» Your instructions
In the entries below, find the line containing "How do I perform: Open" and the line containing "the Filtering Attributes". Copy those two lines and everything between them exactly, and only that.

» Provided information
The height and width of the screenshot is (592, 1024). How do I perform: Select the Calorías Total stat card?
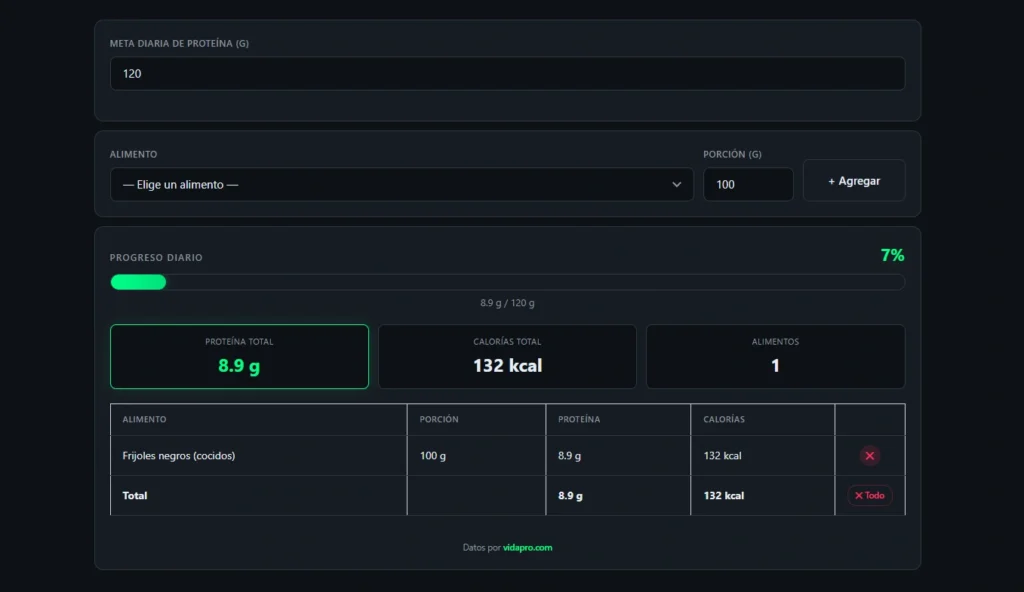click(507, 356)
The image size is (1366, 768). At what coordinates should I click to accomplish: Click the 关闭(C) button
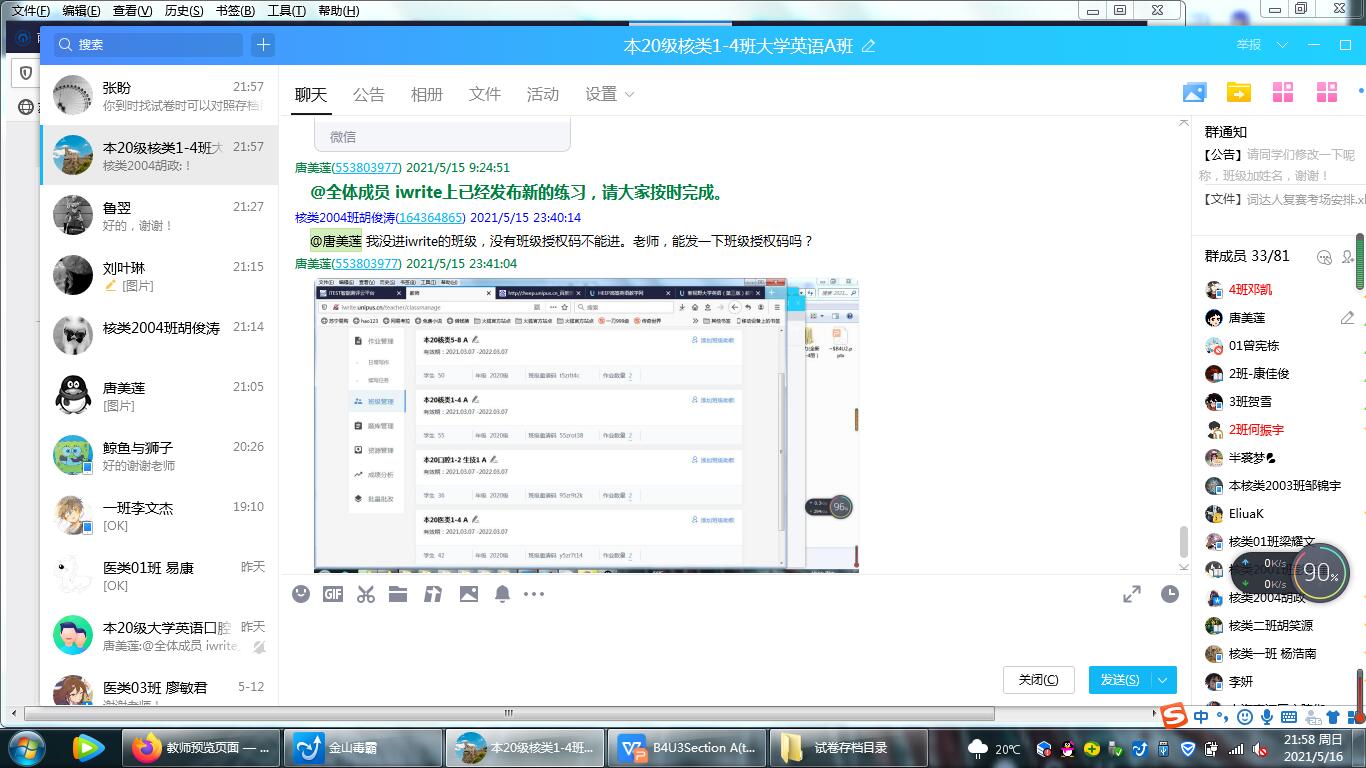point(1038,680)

---

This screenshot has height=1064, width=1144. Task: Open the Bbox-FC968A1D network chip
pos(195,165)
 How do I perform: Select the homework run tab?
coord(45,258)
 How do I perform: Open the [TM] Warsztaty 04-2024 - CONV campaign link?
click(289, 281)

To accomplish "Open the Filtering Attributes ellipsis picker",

» Solution for this problem
 How do I perform: Open the [TM] Warsztaty 04-2024 - CONV campaign link?
click(289, 281)

To accomplish "Open the Filtering Attributes ellipsis picker",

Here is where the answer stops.